Por ello, la Revolución Ciudadana está siempre al revés de sí misma. Puede cobijar en la misma sábana a Jorge Glas y a Ricardo Patiño, sin ningún inconveniente, porque es al mismo tiempo capitalista y socialista, conservadora y progresista, y a veces hasta finge ser de centro, cuando pretende situarse entre el neoliberalismo y la izquierda infantil. Por eso llama al diálogo mientras interrumpe novelas y partidos de fútbol para insultar a los ciudadanos; condena bombas panfletarias mientras gobierna con Alfaro Vive Carajo; asila a Assange y defiende a Snowden mientras publica chats privados de Whatsapp; sermonea sobre justicia social mientras el Presidente goza de dos aviones de lujo pagados con impuestos y la SENAIN espía desde una mansión con piscina incautada a los Isaías. Por eso un día el caudillo proclama que la democracia exige alternancia, al siguiente replica que eso es un discurso burgués y poco después concluye que la reelección tal vez no haga falta, para sin rubor volver a contradecirse pasado mañana.

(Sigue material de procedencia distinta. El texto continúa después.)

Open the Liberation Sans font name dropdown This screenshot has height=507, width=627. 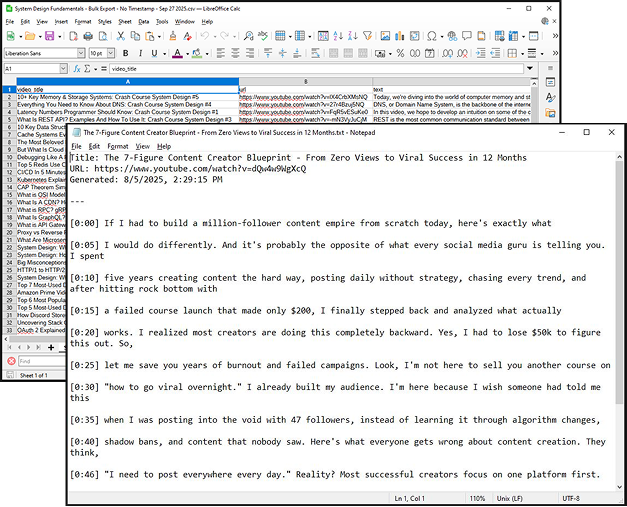coord(82,53)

No debe sorprendernos. Para la Revolución, al fin y al cabo, las palabras, como los votos, no son más que herramientas desechables en su única misión histórica: acaparar la mayor cantidad posible de poder, en una cruzada autoritaria cuya coherencia —quitándole el humor— es del mismo nivel de la simpática Chimoltrufia: “Como digo una cosa digo otra, pues si es que es como todo, hay cosas que ni qué. ¿Tengo o no tengo razón?”